The Wimmera sits on the edge of the Australian settler imagination. Located in the northwest of Victoria, but not the very northwest, it is an in-between place—less genteel than the Western District to its south, with its famous pastoral properties and stunning coastline; less rugged and ragged than the Mallee to its west; less exotic than the Sunraysia district to its north, with its irrigated farming and ‘last stop before the desert’ vibe.
It has registered in literature. The Wimmera is the country most commonly associated with the poetry of John Shaw (‘Jock’) Neilson. He, his father and brother were labourers who moved here and there, but they selected land at Minimay and, in 1889, moved to another block near Nhill. Both properties were in the Wimmera; the latter is commemorated with a rather modernist-looking historic marker that’s been in place on the site of the farm since the 1960s.
Some of Jock’s earliest poetry appeared in the Nhill Mail while one of his greatest poems, ‘The Poor, Poor Country’, recalled earlier hard times at Minimay, in the western Wimmera near the border with South Australia:
The New Year came with heat and thirst and the little lakes were low,
The blue cranes were my nearest friends and I mourned to see them go;
I watched their wings so long until I only saw the sky,
Down in that poor country no pauper was I.
The cottage in which he was born at Penola was moved from South Australia to Nhill in 1972, just in time for the flooding that devastated Nhill in 1974. But it remains there today as a shrine and a museum to settler Australia’s greatest lyric poet.
The Wimmera is also there in the wartime paintings of Sidney Nolan: the army sent him to the Wimmera to guard the food supply. It was here, between 1942 and 1944, that Nolan began to paint landscapes. His splendid Kiata, titled after a district a few miles east of Nhill, prefigures the more famous Ned Kelly paintings that would come after the war.
And in drama, there is Jack Hibberd’s rollicking 1968 play Dimboola, named after another Wimmera town. The story of a wedding that got out of hand in a local hall, it would soon become Australia’s most popular play, calling for participation of the audience who double as guests at the drunken wedding. Hibberd, whose pioneering role in the renaissance of Australian drama came while he was a medical student at Melbourne University, was himself from the Wimmera town of Warracknabeal. There was a 1979 feature film, too.

### What the exercise asks
Please pick up the piece on the Wimmera after its final sentence and keep writing it.

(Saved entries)

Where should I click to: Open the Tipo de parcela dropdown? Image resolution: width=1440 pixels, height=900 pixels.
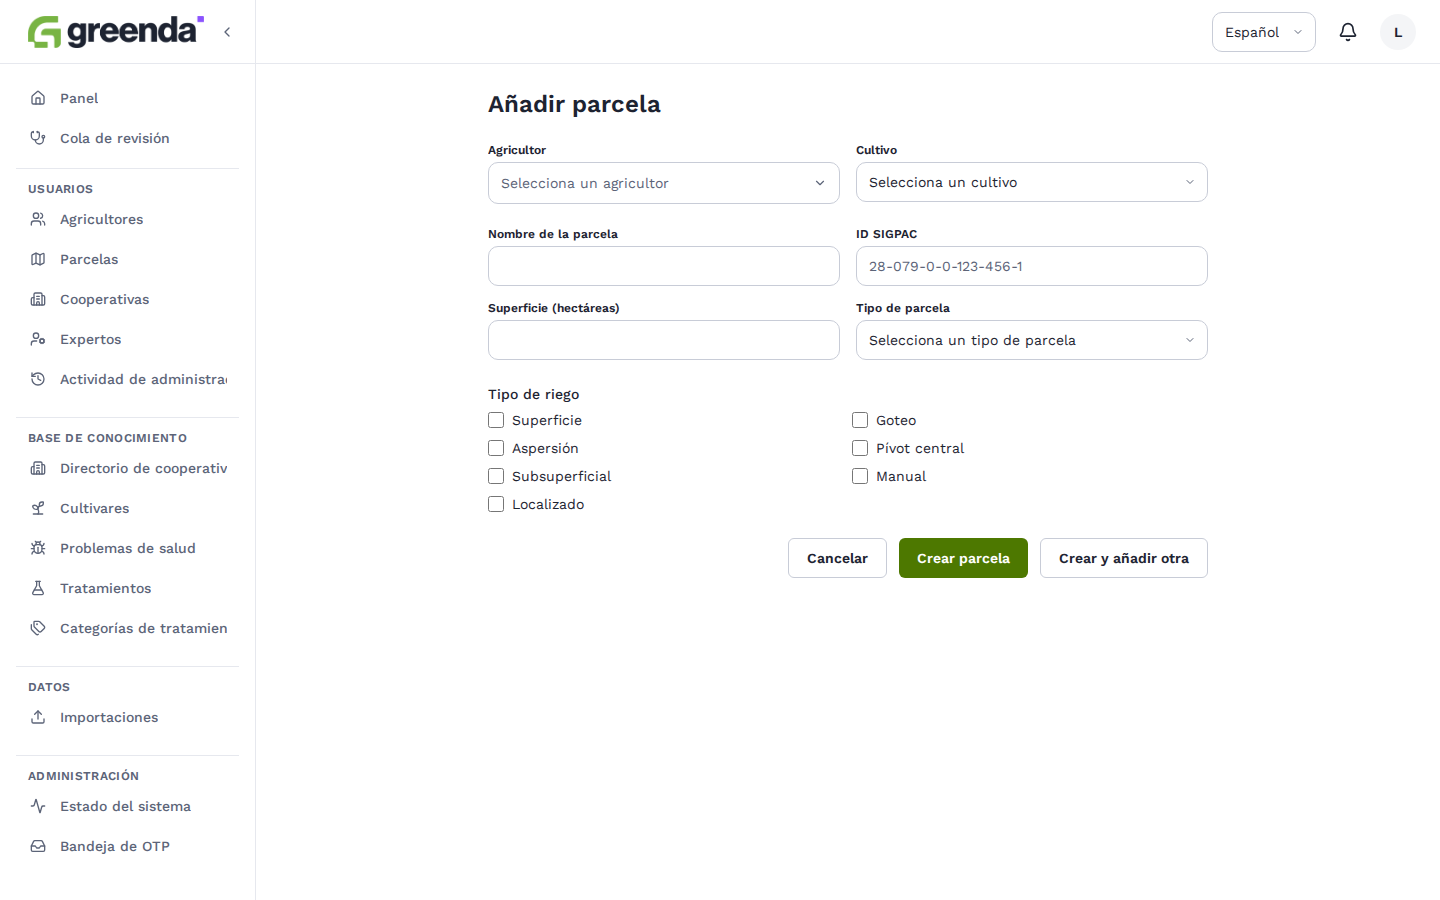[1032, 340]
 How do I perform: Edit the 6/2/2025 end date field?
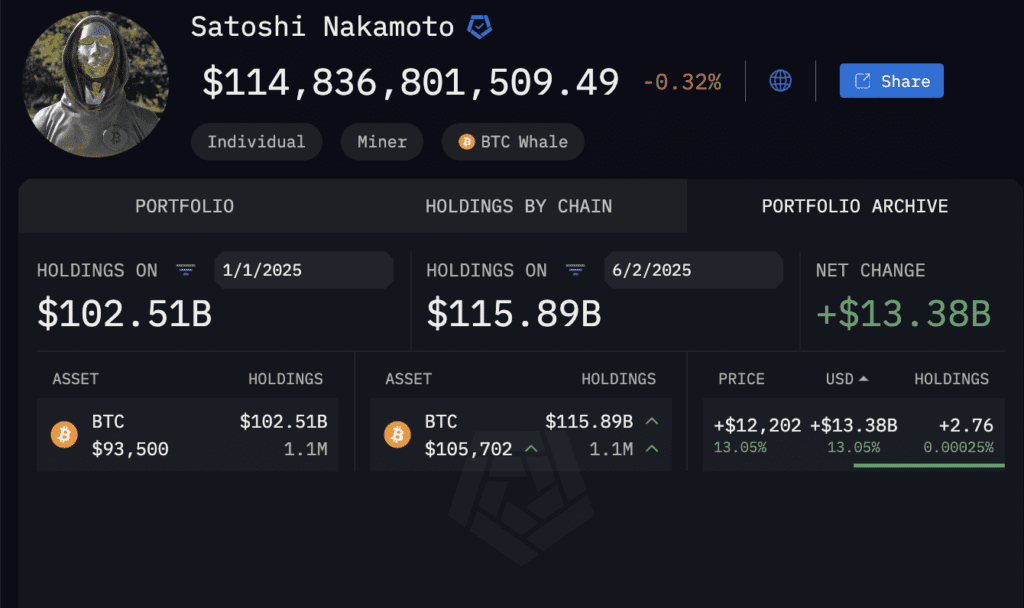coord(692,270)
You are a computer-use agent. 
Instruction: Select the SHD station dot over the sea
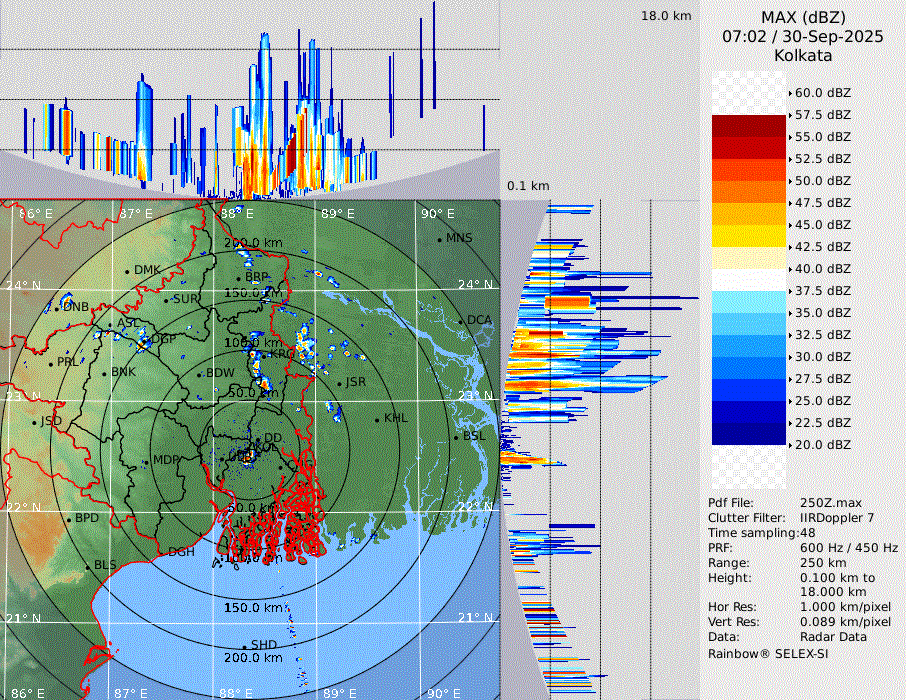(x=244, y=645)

### Output
The Wimmera has also had its historians. The economic historian, Edward Shann, had his childhood in Nhill, where his father was a newspaper editor. So did Ian Turner, a communist and historian of the labour movement, Australian rules football, children’s rhymes and graffiti. His father was a stock and station agent. In his essay, ‘My Long March’, Turner recalled his boyhood:
A popular local story told of a farmer who had come into town to ask his bank manager about an overdraft. The manager said that he would have to go out and inspect the property. ‘Don’t bother’, said the farmer, pointing out the office window. ‘There it is blowing past’.
I have three things in common with Ian Turner. I am from Nhill. My family were also part of the town bourgeoisie, but with a difference: they were Italian. And, like Turner, I am a historian.
I returned to Nhill for a few days before Christmas in 2020, my first visit, I think, since 1994. We left the town to live in Melbourne in 1973 but had returned regularly over the years to visit grandparents and other relatives. The last of those died in a nursing home a few years ago, so there were no obvious reasons to return. I’d seen the occasional image of the town on social media during the 2020 lockdown. I decided it was time to have another look.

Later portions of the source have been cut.